[Opening Data extract section]

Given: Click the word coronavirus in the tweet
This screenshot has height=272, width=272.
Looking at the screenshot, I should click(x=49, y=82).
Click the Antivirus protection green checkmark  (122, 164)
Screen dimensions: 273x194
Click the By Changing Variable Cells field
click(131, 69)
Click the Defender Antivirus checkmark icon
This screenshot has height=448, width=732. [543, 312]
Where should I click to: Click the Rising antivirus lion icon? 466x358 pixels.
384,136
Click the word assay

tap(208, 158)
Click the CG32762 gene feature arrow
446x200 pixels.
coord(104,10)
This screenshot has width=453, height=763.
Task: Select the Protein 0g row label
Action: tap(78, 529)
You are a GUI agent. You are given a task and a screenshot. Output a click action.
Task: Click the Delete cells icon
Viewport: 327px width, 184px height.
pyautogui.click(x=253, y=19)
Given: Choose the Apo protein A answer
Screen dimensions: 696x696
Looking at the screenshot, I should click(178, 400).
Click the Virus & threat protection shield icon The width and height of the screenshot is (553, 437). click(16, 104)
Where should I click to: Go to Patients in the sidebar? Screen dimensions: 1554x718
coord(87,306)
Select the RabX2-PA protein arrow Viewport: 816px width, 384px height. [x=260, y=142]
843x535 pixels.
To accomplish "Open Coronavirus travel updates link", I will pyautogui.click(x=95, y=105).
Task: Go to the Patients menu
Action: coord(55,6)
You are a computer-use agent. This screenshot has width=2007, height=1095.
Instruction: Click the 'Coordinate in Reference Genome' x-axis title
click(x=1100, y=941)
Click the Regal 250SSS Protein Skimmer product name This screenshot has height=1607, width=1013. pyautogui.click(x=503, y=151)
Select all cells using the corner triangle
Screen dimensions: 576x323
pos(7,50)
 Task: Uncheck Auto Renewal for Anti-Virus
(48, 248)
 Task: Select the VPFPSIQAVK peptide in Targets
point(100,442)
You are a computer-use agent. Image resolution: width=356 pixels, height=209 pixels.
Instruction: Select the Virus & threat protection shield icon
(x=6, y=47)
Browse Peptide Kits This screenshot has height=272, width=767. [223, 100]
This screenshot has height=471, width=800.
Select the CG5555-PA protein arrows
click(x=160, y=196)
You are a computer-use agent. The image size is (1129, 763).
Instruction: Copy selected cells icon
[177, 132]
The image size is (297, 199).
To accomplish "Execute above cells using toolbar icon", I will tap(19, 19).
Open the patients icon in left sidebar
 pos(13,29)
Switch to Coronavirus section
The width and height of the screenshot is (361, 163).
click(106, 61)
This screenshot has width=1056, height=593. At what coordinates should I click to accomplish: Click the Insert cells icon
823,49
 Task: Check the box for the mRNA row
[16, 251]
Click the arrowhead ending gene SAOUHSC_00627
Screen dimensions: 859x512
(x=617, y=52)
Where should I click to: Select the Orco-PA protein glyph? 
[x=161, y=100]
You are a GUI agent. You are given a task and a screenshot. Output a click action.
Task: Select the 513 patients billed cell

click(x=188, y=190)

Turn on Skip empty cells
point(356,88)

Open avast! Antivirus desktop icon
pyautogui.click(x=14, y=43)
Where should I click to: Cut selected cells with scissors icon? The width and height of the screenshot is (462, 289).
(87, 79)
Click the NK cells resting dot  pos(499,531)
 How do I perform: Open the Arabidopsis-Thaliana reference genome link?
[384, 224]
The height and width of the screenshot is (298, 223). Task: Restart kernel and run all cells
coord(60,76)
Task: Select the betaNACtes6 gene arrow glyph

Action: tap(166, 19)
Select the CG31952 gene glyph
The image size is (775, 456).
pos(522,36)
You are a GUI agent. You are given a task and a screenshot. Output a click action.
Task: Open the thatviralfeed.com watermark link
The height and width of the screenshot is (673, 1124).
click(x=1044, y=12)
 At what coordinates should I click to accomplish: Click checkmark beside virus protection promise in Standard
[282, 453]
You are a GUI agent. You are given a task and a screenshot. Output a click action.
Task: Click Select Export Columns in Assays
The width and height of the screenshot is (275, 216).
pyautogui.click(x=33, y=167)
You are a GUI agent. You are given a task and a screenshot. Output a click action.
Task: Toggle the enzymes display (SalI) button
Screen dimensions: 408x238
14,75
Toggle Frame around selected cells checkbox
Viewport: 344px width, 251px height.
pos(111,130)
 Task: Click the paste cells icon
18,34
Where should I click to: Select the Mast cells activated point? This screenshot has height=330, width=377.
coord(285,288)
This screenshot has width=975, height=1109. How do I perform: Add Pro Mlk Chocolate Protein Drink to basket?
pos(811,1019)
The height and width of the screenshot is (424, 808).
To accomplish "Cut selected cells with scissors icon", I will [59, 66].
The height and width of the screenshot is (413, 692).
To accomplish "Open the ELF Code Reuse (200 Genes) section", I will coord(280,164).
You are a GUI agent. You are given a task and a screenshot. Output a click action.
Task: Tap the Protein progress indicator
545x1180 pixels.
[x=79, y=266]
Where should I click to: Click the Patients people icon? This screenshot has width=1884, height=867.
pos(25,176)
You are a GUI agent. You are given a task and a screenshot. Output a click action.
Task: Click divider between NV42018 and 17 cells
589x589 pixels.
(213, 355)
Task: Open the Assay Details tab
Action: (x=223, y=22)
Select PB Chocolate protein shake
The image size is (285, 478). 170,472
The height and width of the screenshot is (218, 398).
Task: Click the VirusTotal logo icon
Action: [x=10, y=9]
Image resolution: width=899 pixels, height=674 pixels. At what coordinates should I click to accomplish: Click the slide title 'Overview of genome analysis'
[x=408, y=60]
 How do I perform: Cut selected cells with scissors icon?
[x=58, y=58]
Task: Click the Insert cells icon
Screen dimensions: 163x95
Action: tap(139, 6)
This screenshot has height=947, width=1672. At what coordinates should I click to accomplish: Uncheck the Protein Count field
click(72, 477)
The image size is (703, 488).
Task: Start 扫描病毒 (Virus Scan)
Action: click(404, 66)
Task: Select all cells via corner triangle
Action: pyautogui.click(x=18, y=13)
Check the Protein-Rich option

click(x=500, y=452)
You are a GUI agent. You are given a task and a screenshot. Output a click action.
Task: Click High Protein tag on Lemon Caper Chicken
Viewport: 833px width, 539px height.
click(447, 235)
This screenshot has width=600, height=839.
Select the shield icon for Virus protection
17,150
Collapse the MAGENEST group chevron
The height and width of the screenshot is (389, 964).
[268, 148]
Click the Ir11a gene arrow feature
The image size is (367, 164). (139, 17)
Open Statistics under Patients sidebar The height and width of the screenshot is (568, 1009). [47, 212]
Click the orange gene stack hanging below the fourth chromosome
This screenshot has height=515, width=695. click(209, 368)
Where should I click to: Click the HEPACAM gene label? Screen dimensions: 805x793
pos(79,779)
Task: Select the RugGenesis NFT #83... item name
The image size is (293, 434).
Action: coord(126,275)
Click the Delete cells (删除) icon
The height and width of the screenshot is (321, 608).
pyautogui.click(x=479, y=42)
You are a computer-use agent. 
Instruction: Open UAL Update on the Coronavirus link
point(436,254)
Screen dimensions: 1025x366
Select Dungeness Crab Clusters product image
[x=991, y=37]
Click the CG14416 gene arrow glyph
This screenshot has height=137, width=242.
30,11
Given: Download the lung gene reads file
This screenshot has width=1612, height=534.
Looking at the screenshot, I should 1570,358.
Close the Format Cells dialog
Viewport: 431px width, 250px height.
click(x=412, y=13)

[Closing Data extract section]

== Work to complete ==
Could you reproduce every record above exactly as it appears?

== Task output ==
Given: Click the word coronavirus in the tweet
This screenshot has height=272, width=272.
Looking at the screenshot, I should click(x=49, y=82).
Click the Antivirus protection green checkmark  (122, 164)
Screen dimensions: 273x194
Click the By Changing Variable Cells field
click(131, 69)
Click the Defender Antivirus checkmark icon
This screenshot has height=448, width=732. [543, 312]
Where should I click to: Click the Rising antivirus lion icon? 466x358 pixels.
384,136
Click the word assay

tap(208, 158)
Click the CG32762 gene feature arrow
446x200 pixels.
coord(104,10)
This screenshot has width=453, height=763.
Task: Select the Protein 0g row label
Action: tap(78, 529)
You are a GUI agent. You are given a task and a screenshot. Output a click action.
Task: Click the Delete cells icon
Viewport: 327px width, 184px height.
pyautogui.click(x=253, y=19)
Given: Choose the Apo protein A answer
Screen dimensions: 696x696
Looking at the screenshot, I should click(178, 400).
Click the Virus & threat protection shield icon The width and height of the screenshot is (553, 437). click(16, 104)
Where should I click to: Go to Patients in the sidebar? Screen dimensions: 1554x718
coord(87,306)
Select the RabX2-PA protein arrow Viewport: 816px width, 384px height. [x=260, y=142]
843x535 pixels.
To accomplish "Open Coronavirus travel updates link", I will pyautogui.click(x=95, y=105).
Task: Go to the Patients menu
Action: coord(55,6)
You are a computer-use agent. This screenshot has width=2007, height=1095.
Instruction: Click the 'Coordinate in Reference Genome' x-axis title
click(x=1100, y=941)
Click the Regal 250SSS Protein Skimmer product name This screenshot has height=1607, width=1013. pyautogui.click(x=503, y=151)
Select all cells using the corner triangle
Screen dimensions: 576x323
pos(7,50)
 Task: Uncheck Auto Renewal for Anti-Virus
(48, 248)
 Task: Select the VPFPSIQAVK peptide in Targets
point(100,442)
You are a computer-use agent. Image resolution: width=356 pixels, height=209 pixels.
Instruction: Select the Virus & threat protection shield icon
(x=6, y=47)
Browse Peptide Kits This screenshot has height=272, width=767. [223, 100]
This screenshot has height=471, width=800.
Select the CG5555-PA protein arrows
click(x=160, y=196)
You are a computer-use agent. The image size is (1129, 763).
Instruction: Copy selected cells icon
[177, 132]
The image size is (297, 199).
To accomplish "Execute above cells using toolbar icon", I will tap(19, 19).
Open the patients icon in left sidebar
 pos(13,29)
Switch to Coronavirus section
The width and height of the screenshot is (361, 163).
click(106, 61)
This screenshot has width=1056, height=593. At what coordinates should I click to accomplish: Click the Insert cells icon
823,49
 Task: Check the box for the mRNA row
[16, 251]
Click the arrowhead ending gene SAOUHSC_00627
Screen dimensions: 859x512
(x=617, y=52)
Where should I click to: Select the Orco-PA protein glyph? 
[x=161, y=100]
You are a GUI agent. You are given a task and a screenshot. Output a click action.
Task: Select the 513 patients billed cell

click(x=188, y=190)

Turn on Skip empty cells
point(356,88)

Open avast! Antivirus desktop icon
pyautogui.click(x=14, y=43)
Where should I click to: Cut selected cells with scissors icon? The width and height of the screenshot is (462, 289).
(87, 79)
Click the NK cells resting dot  pos(499,531)
 How do I perform: Open the Arabidopsis-Thaliana reference genome link?
[384, 224]
The height and width of the screenshot is (298, 223). Task: Restart kernel and run all cells
coord(60,76)
Task: Select the betaNACtes6 gene arrow glyph

Action: tap(166, 19)
Select the CG31952 gene glyph
The image size is (775, 456).
pos(522,36)
You are a GUI agent. You are given a task and a screenshot. Output a click action.
Task: Open the thatviralfeed.com watermark link
The height and width of the screenshot is (673, 1124).
click(x=1044, y=12)
 At what coordinates should I click to accomplish: Click checkmark beside virus protection promise in Standard
[282, 453]
You are a GUI agent. You are given a task and a screenshot. Output a click action.
Task: Click Select Export Columns in Assays
The width and height of the screenshot is (275, 216).
pyautogui.click(x=33, y=167)
You are a GUI agent. You are given a task and a screenshot. Output a click action.
Task: Toggle the enzymes display (SalI) button
Screen dimensions: 408x238
14,75
Toggle Frame around selected cells checkbox
Viewport: 344px width, 251px height.
pos(111,130)
 Task: Click the paste cells icon
18,34
Where should I click to: Select the Mast cells activated point? This screenshot has height=330, width=377.
coord(285,288)
This screenshot has width=975, height=1109. How do I perform: Add Pro Mlk Chocolate Protein Drink to basket?
pos(811,1019)
The height and width of the screenshot is (424, 808).
To accomplish "Cut selected cells with scissors icon", I will [59, 66].
The height and width of the screenshot is (413, 692).
To accomplish "Open the ELF Code Reuse (200 Genes) section", I will coord(280,164).
You are a GUI agent. You are given a task and a screenshot. Output a click action.
Task: Tap the Protein progress indicator
545x1180 pixels.
[x=79, y=266]
Where should I click to: Click the Patients people icon? This screenshot has width=1884, height=867.
pos(25,176)
You are a GUI agent. You are given a task and a screenshot. Output a click action.
Task: Click divider between NV42018 and 17 cells
589x589 pixels.
(213, 355)
Task: Open the Assay Details tab
Action: (x=223, y=22)
Select PB Chocolate protein shake
The image size is (285, 478). 170,472
The height and width of the screenshot is (218, 398).
Task: Click the VirusTotal logo icon
Action: [x=10, y=9]
Image resolution: width=899 pixels, height=674 pixels. At what coordinates should I click to accomplish: Click the slide title 'Overview of genome analysis'
[x=408, y=60]
 How do I perform: Cut selected cells with scissors icon?
[x=58, y=58]
Task: Click the Insert cells icon
Screen dimensions: 163x95
Action: tap(139, 6)
This screenshot has height=947, width=1672. At what coordinates should I click to accomplish: Uncheck the Protein Count field
click(72, 477)
The image size is (703, 488).
Task: Start 扫描病毒 (Virus Scan)
Action: click(404, 66)
Task: Select all cells via corner triangle
Action: pyautogui.click(x=18, y=13)
Check the Protein-Rich option

click(x=500, y=452)
You are a GUI agent. You are given a task and a screenshot. Output a click action.
Task: Click High Protein tag on Lemon Caper Chicken
Viewport: 833px width, 539px height.
click(447, 235)
This screenshot has width=600, height=839.
Select the shield icon for Virus protection
17,150
Collapse the MAGENEST group chevron
The height and width of the screenshot is (389, 964).
[268, 148]
Click the Ir11a gene arrow feature
The image size is (367, 164). (139, 17)
Open Statistics under Patients sidebar The height and width of the screenshot is (568, 1009). [47, 212]
Click the orange gene stack hanging below the fourth chromosome
This screenshot has height=515, width=695. click(209, 368)
Where should I click to: Click the HEPACAM gene label? Screen dimensions: 805x793
pos(79,779)
Task: Select the RugGenesis NFT #83... item name
The image size is (293, 434).
Action: coord(126,275)
Click the Delete cells (删除) icon
The height and width of the screenshot is (321, 608).
pyautogui.click(x=479, y=42)
You are a computer-use agent. 
Instruction: Open UAL Update on the Coronavirus link
point(436,254)
Screen dimensions: 1025x366
Select Dungeness Crab Clusters product image
[x=991, y=37]
Click the CG14416 gene arrow glyph
This screenshot has height=137, width=242.
30,11
Given: Download the lung gene reads file
This screenshot has width=1612, height=534.
Looking at the screenshot, I should 1570,358.
Close the Format Cells dialog
Viewport: 431px width, 250px height.
click(x=412, y=13)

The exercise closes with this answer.